For now, the guidelines have not been released nor new consultations started, and they won’t likely be released until after the federal election dust clears. As for the two court challenges, Attaran says that neither is likely to succeed.
The constitutional challenge from Quebec charges that the amendments to pricing regulations are ultra vires federal authority in the constitution; but this matter has been litigated before, and unsuccessfully, he says. “The courts have said because the federal government has constitutional authority in s. 9.1 . . . to make laws in relation to patents, that includes laws in relation to the pricing of patent medicine.” Nor is the contention valid that the cost effectiveness of a drug is a new criterion that distinguishes this case from all previous ones, Attaran says.

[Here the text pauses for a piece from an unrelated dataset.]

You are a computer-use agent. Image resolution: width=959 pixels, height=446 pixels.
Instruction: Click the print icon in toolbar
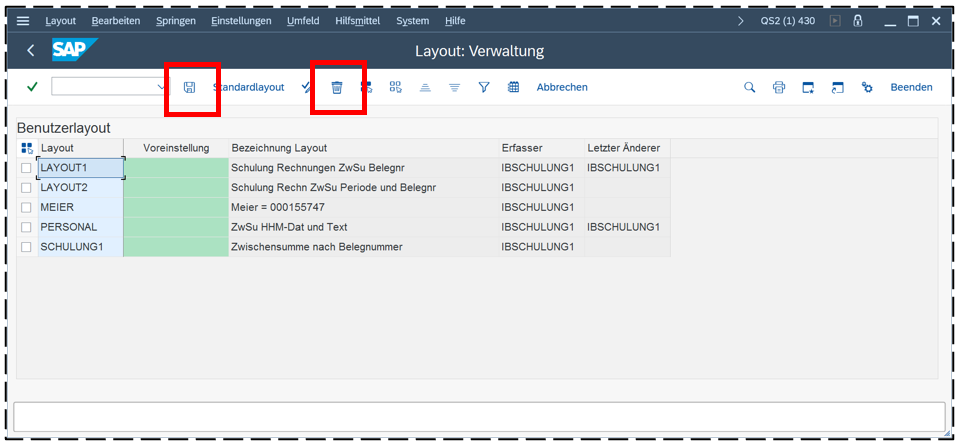coord(779,88)
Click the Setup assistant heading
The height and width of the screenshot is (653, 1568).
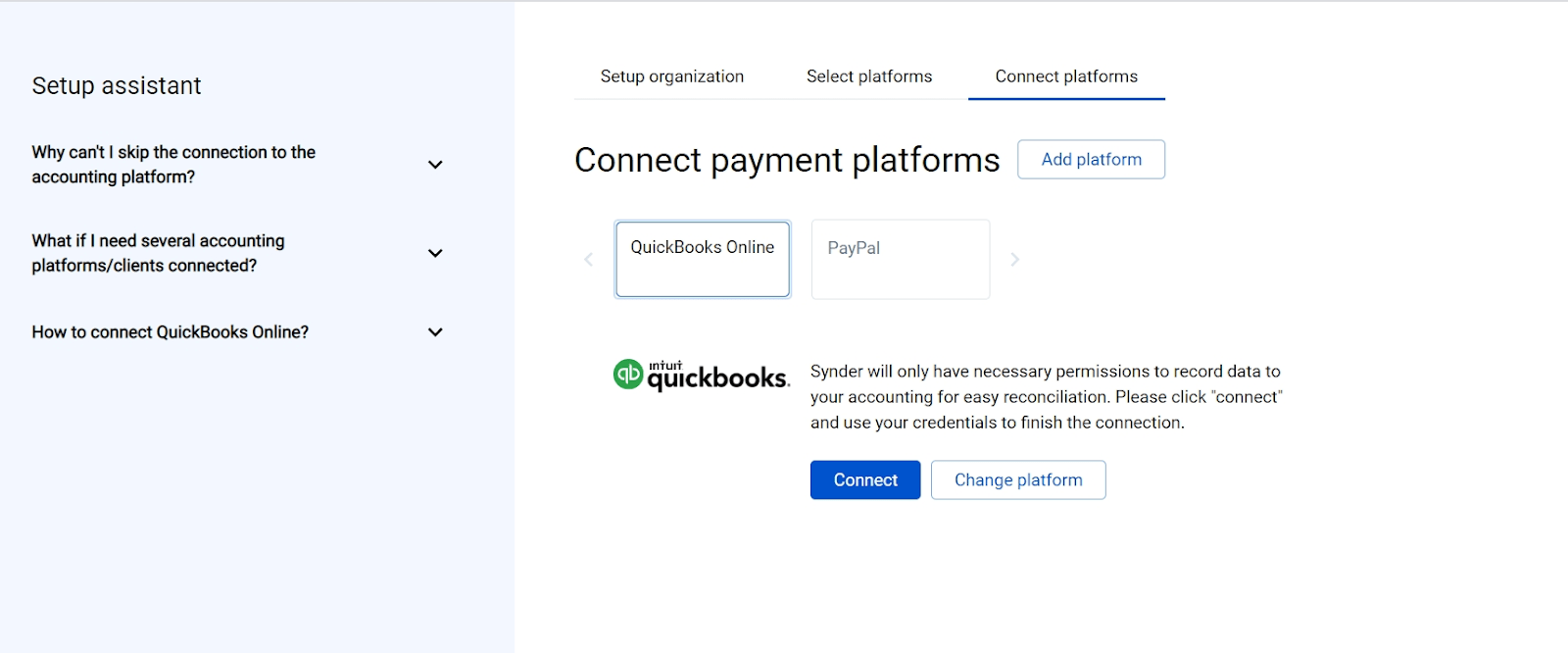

The challenge in Federal Court, filed by the mainstream of the industry, “turns on the supposition that when Parliament legislated the Patent Act and gave the PMPRB jurisdiction to set prices, which that power was communicated to PMPRB through regulations” but that the new regulations are ultra vires the Patent Act.
In any event, these new regulations “will be thrown into great doubt if the Conservatives take power,” Attaran says. “They’d be more prepared to have our prices go up than the Liberals are.”
Canadians among highest payers for patented medicines
“Canadians pay among the highest prices for patented medicines in the world, after only the United States and Switzerland Canadians pay close to 25 per cent more than the median price that people in other developed countries pay for the same medicines. This influences Canadians’ access to important medications and the sustainability of Canada’s health-care system.”
What’s to blame for falling innovation?
“Pharmaceutical R&D investment in Canada has fallen to below five per cent of sales, less than half of its level in the 1990s, even as patented medicine prices have risen during that same timeframe. This is despite significant government support through funding and grant opportunities for research and investment in Canada.”